Filter-Kaffee - 106
 

Filter-Kaffee - 106
Manikin Records (2024)

(6 Stücke, 75:15 Minuten Spielzeit)

Filter-Kaffee, das sind die beiden Berliner Elektronikmusiker Mario Schönwälder und Frank Rothe. Die Beiden haben im Februar 2024 ihr mittlerweile siebtes gemeinsames Album auf den Markt gebracht. Logischerweise haben sie es „106“ betitelt. Während sie sich auf dem Vorgänger „105“ aus dem Jahr 2021 noch einem Thema, nämlich Steinen, gewidmet hatten, sind es dieses Mal wieder verschiedene Themen, die sie musikalisch umgesetzt haben.

 

 


Die CD kommt in einem sechsseitigen Digipak und enthält sechs Stücke, von denen allein vier die 14-Minute-Marke knacken. Musikalisch wandelt das Duo wieder im Umfeld der „Berliner Schule“, hat aber auch eigene Sounds entwickelt.
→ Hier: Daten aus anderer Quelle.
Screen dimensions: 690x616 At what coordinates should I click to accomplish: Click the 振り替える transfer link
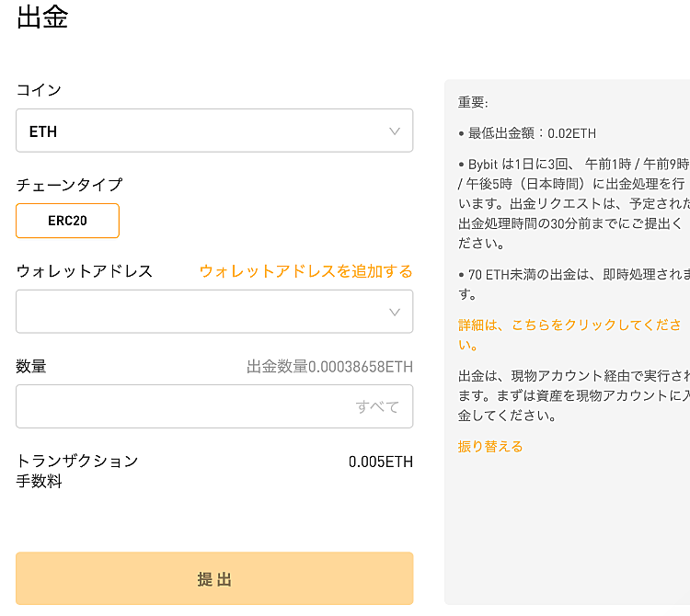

Den Anfang macht das 6:54minütige „The Murky Shadow Kingdom Of Hades“ (eine Anspielung auf den Tangerine Dream Titel „The Big Sleep In Search Of Hades“ vom 1976’er „Stratosfear“-Album?). Musikalisch findet sich allerdings - bis auf die Mellotronklänge - keine Verbindung zu dem Stück, wohl aber ist eine musikalische Verwandtschaft zu Tangerine Dream auszumachen. Mit mystischem Glockengeläut beginnt das Stück um dann in einen sehr atmosphärischen Part mit Sequenzerrhythmus überzugehen. Das ist perfekt gemacht und nimmt sofort gefangen, da sich die Harmonien in den Gehörgängen einschmeicheln, während der Rhythmus pulsiert.
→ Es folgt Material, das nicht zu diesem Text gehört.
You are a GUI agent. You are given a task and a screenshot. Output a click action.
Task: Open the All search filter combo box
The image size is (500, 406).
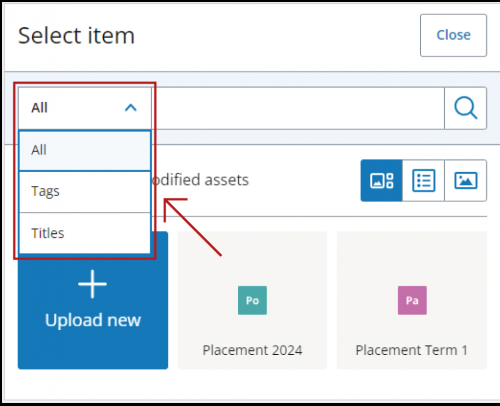tap(85, 108)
Weiter geht es mit dem 15:06minütigen „Den Tilltagande Stromen“, das mit etwas düsteren Klängen beginnt, sich dann aber doch recht schnell in hellere Atmosphären bewegt. Nach etwa einer Minute kommt eine sanfte Harmoniefolge auf, die immer weiterentwickelt wird und mit Effekten versehen ist. Die ersten fünfeinhalb Minuten schwebt das Stück förmlich dahin, bis ein Sequenzerrhythmus sich herausschält, der den Track untermauert und spannend hält. Weitere Sounds und Harmonielinien kommen nach etwas mehr als acht Minuten hinzu und sorgen für ein hypnotisches Flair. Nach gut 10:45 Minuten kommt dann noch ein sehr ungewöhnlicher und bisher nicht gehörter – toller - Rhythmussound auf.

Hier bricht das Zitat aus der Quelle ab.